-- Opening Marker --
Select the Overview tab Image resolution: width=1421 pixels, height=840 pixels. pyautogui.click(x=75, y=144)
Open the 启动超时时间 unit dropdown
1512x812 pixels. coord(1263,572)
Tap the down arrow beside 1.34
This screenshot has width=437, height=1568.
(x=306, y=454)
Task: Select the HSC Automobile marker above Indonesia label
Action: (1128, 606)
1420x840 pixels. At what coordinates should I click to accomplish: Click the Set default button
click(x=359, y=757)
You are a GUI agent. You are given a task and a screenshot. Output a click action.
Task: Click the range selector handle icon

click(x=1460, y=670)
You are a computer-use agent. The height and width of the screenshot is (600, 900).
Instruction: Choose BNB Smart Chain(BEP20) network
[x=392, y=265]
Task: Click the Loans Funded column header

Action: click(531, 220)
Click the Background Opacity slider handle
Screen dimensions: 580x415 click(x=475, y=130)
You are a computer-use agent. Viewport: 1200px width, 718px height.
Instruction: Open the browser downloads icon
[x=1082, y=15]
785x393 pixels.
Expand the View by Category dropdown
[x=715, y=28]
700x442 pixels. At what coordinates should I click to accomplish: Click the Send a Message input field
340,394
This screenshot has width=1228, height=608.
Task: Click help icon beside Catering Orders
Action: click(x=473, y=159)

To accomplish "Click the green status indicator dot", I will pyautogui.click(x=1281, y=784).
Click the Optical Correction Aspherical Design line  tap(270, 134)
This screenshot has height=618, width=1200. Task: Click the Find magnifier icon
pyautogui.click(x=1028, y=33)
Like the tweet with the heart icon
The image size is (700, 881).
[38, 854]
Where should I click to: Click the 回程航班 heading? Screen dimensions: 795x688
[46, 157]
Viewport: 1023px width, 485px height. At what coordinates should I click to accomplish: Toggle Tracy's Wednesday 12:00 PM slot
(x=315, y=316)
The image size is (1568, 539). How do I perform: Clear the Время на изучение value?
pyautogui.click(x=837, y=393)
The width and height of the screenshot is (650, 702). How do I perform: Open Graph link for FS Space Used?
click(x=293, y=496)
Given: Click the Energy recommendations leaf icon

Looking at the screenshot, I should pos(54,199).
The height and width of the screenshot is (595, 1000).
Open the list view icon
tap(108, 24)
-- Closing Marker --
Each line from the one containing "Click the Optical" through the end of the material must be returned exactly; no other line should appear.

FINISHED EXERCISE
Click the Optical Correction Aspherical Design line  tap(270, 134)
This screenshot has height=618, width=1200. Task: Click the Find magnifier icon
pyautogui.click(x=1028, y=33)
Like the tweet with the heart icon
The image size is (700, 881).
[38, 854]
Where should I click to: Click the 回程航班 heading? Screen dimensions: 795x688
[46, 157]
Viewport: 1023px width, 485px height. At what coordinates should I click to accomplish: Toggle Tracy's Wednesday 12:00 PM slot
(x=315, y=316)
The image size is (1568, 539). How do I perform: Clear the Время на изучение value?
pyautogui.click(x=837, y=393)
The width and height of the screenshot is (650, 702). How do I perform: Open Graph link for FS Space Used?
click(x=293, y=496)
Given: Click the Energy recommendations leaf icon

Looking at the screenshot, I should pos(54,199).
The height and width of the screenshot is (595, 1000).
Open the list view icon
tap(108, 24)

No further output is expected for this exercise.